Thanks to this test the absolute number of clicks the in button increased over 110%, reaching a conversion rate of 12% by the end of the following week. The number of clicks spiked at the beginning of the test (over 300% increase), but stabilized on a lower number because other CTAs we tested convert the users even sooner.

The home page banner
When a user finished their first daily donation, a banner was shown at the web app’s home page and we knew it had a lot of impressions. Since the banner’s content could be changed without coding, we decided to make it a download CTA and test which kind of copywriting speech could get us more clicks.

The first alternative tested said that users could get more tickets by downloading the app and it was surprisingly effective: the number of clicks in the CTA increased over 150%! In the following week we changed it to say that the app’s users usually donated more and felt better, but the number of clicks decreased back to the old numbers. We returned to the first one and the banner’s metrics rose again, reaching an average conversion rate of 18.5%.
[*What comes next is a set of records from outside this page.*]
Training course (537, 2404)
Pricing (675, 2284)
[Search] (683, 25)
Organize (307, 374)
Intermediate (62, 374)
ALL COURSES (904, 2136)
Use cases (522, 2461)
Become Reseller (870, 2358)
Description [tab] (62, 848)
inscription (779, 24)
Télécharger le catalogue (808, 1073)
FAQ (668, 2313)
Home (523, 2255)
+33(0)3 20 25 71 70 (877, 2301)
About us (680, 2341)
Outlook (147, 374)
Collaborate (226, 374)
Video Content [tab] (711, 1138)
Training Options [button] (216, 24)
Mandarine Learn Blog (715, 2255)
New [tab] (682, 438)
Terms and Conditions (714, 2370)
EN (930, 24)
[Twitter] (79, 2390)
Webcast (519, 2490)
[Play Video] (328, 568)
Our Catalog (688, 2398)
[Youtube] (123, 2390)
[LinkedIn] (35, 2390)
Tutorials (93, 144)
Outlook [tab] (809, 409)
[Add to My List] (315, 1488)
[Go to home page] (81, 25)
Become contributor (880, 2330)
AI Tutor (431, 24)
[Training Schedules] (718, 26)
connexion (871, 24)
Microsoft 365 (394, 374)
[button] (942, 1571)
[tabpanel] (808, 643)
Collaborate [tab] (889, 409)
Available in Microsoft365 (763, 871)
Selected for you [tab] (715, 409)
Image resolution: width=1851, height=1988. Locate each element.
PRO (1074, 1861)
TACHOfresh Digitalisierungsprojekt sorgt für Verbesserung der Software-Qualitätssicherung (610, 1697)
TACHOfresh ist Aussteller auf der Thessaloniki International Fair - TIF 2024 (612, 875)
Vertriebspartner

The CTA in the first screen
In our research we found many products that had web apps with download CTAs for their mobile apps right at the beginning of their web experience. Following that lead we added a download button to the first screen users saw.

We were really careful with this test because we thought that maybe it could go wrong and the new users wouldn’t even want to start to use the platform. But after a couple days, we found this test had the highest absolute number of clicks compared to all other tests! Even though most users still preferred the web app, the conversion rate for this button reached almost 25%.

What about real acquisition?
By the end of February the acquisitions had doubled and reached almost 300 downloads per day.

We were really happy with the results and learned a lot about the user’s behaviour, about effective copywriting speeches and about the general product usability. As further improvements we understood we could try to increase the stores’ conversion rate, refine successful tests and even propose validated feature hypotheses to the product team.